Shredding Brussels sprouts gives them a whole different texture. Sauté shredded sprouts in olive oil or with bacon, or try CHOW’s Sautéed Brussels Sprouts with Fried Capers.
avgolemona likes pasta with hashed Brussels sprouts and pine nuts. And jen kalb loves a salad of raw slivered sprouts with lemon, walnuts, Parmesan, and olive oil, saying, “It has a very fresh flavor.”
kchurchill5 makes a layered casserole of sliced sprouts, fennel, potatoes, and sweet potatoes with a mixture of vegetable broth, salt and pepper, and rosemary poured over, and a topping of walnuts and bread crumbs.
Board Link: Brussels Sprouts recipe?
A drizzle of white truffle oil is an easy way to add a bit of luxury and lots of rich flavor to all kinds of dishes. High heat saps its power, so use it to dress finished dishes. Use it judidiciously, as a little goes a long way and too much can impart a harsh taste. Store it in the fridge to keep the flavor strong.
Here are some of Chowhounds’ favorite uses for white truffle oil:
• Drizzle over pasta, gnocchi, or risotto
• Top scrambled eggs, Swiss cheese omelet, or cheese soufflé
• Drizzle on mushroom soup or sautéed mushrooms
• Combine with melted butter and toss with popcorn
• Add to mashed potatoes (like these Truffled Fingerling Smashed Potatoes)

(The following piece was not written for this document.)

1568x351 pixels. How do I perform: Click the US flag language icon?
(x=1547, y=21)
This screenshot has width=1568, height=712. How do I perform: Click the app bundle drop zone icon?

• Dress a simple green salad with oilve oil, white truffle oil, and salt and pepper
coll uses it on tomato and mozzarella salad during the summer, saying it “makes it taste peppery in a way that pepper can’t.” And AnglophileLV mixes a bit with honey and drizzles over Granny Smith apple slices, brie, and candied walnuts.
Board Link: How do you use white truffle oil?